Par Olivier Lagrée et Anne-Cécile Huprelle

On décrit parfois les « Millenials », comme « désenchantés » face au monde du travail. Est-ce votre constat ?

 

Ce n’est pas l’analyse que je fais de cette « nouvelle génération » qu’effectivement nous connaissons bien puisque 40% de nos collaborateurs sont étudiants. Même s’il faut se garder d’un excès de généralités vis-à-vis de cette génération qui est aussi le reflet de la diversité croissante de notre société et de ses origines géographiques, sociales et culturelles, rien de ce que j’observe dans les « marqueurs communs » à ces jeunes qui rejoignent nos 1520 restaurants ne me fait considérer cette génération comme désenchantée. Elle est simplement différente. D’abord, et c’est la première chose qui me frappe, nos jeunes collaborateurs diffèrent énormément de leurs ainés dans la façon qu’ils ont d’aborder la vie comme un tout et de savoir combiner travail et vie personnelle de façon naturelle, sans stress particulier.

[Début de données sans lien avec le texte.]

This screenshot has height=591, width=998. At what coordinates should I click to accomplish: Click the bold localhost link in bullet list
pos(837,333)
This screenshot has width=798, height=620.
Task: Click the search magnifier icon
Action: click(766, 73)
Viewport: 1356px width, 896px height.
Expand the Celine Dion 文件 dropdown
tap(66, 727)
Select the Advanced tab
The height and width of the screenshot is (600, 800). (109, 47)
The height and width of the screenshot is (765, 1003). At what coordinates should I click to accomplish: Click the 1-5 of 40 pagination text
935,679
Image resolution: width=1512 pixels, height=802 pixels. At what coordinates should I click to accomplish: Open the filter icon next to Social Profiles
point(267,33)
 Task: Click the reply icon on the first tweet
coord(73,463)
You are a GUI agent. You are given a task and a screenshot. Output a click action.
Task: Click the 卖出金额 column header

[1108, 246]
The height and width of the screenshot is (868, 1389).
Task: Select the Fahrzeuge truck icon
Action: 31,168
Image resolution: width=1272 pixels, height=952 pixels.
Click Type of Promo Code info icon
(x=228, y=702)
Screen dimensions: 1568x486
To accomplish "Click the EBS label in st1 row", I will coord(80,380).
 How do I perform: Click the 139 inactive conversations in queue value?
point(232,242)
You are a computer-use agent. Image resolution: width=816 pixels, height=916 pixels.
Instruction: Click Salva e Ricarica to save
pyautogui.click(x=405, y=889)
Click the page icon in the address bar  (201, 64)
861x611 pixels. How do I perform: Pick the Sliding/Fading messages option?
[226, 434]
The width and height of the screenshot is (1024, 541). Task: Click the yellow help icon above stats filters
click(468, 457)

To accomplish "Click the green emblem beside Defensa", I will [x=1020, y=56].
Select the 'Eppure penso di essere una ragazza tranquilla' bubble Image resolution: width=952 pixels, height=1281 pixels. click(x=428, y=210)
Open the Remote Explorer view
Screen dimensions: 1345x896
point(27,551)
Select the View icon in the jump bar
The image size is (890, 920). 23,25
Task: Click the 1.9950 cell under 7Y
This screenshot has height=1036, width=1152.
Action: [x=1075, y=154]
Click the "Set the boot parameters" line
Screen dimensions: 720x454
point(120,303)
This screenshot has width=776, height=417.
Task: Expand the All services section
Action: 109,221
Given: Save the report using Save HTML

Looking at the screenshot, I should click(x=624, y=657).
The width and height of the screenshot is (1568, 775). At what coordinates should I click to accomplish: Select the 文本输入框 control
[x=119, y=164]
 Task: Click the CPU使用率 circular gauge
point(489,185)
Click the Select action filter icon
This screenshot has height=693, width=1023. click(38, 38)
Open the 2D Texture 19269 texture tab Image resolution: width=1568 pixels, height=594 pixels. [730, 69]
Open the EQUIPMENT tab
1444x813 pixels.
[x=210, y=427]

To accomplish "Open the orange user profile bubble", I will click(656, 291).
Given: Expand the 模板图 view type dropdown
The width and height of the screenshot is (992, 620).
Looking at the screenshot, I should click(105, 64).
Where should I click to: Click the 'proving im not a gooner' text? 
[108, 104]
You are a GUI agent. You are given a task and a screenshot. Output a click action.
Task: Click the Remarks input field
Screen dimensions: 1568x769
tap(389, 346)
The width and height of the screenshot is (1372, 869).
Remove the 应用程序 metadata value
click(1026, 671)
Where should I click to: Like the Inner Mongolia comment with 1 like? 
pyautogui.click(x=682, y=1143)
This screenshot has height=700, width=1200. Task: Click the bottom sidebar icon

Ainsi, la notion de déconnexion et de séparation vie pro/vie perso qui a été si importante pour nous ne les mobilise pas beaucoup. Eux cherchent plutôt à se réaliser en tout et tout le temps, aussi bien avec leurs amis qu’avec leurs collègues. « On n’a qu’une vie » est un de leurs mantras préférés. Ensuite, cette génération est naturellement le produit ce qui l’a précédé et deux choses me semblent avoir particulièrement influencé son rapport au travail et à l’entreprise. La grande majorité de ces jeunes ont connu, dans leur famille ou leur entourage proche, des personnes ayant vécu le chômage ou le licenciement. Dès lors, ils ne croient plus au rôle protecteur de l’entreprise et n’attendent pas de celle-ci qu’elle soit la réponse à toutes leurs aspirations. Ils savent, et acceptent, beaucoup plus facilement que leurs ainés, que leur destin est entre leurs mains. Par ailleurs, ils  vivent, souvent depuis le plus jeune âge, dans des contextes de familles diverses et recomposées et je crois que cela a accentué leur capacité à vivre plus facilement et plus simplement les bouleversements et le changement. Se séparer, ça peut arriver, ce n’est pas un drame. Et il faut avancer. C’est la vie.Tout ça ne fait pas une génération désenchantée vis-à-vis du travail, mais plutôt une génération qui préfère « réussir sa vie » que « réussir dans la vie » et ne voit pas la position du travail comme centrale.

 

 

Comment  peut-on décrire cette génération qui représentera d’ici 2030, 70% de la main d’œuvre ? Et comment les entreprises doivent-elles l’accueillir et la manager ?

 

Il faut d’abord reconnaître que cette génération des Millenials a été moins exposée que celles qui l’ont précédée à des règles d’éducation strictes et normatives. Très concrètement, cela veut dire que souvent, pour le jeune travailleur des années 2020, des choses comme la discipline, la règle, la ponctualité sont souvent des découvertes et des apprentissages associés au premier travail. En revanche, le contexte dans lequel il a grandi permet à ce jeune équipier, c’est comme ça qu’on nomme nos collaborateurs, d’être très à l’aise avec les outils technologiques, avec les modes d’organisation favorisant transversalité et coopération, avec les environnements de travail caractérisés par la mixité et la diversité. Ces compétences-là sont de très forts atouts pour nos organisations. Enfin, pour ce jeune équipier qui nous rejoint le rapport à la hiérarchie est  différent d’avant et cela doit être pris en compte. Pour faire simple, disons que cette notion de hiérarchie au sens traditionnel, le Millenial « ne la capte pas ». Pour lui, la reconnaissance va à ceux qui l’aident, l’écoutent et lui apprennent le travail. Pas à ceux qui commandent ou réprimandent.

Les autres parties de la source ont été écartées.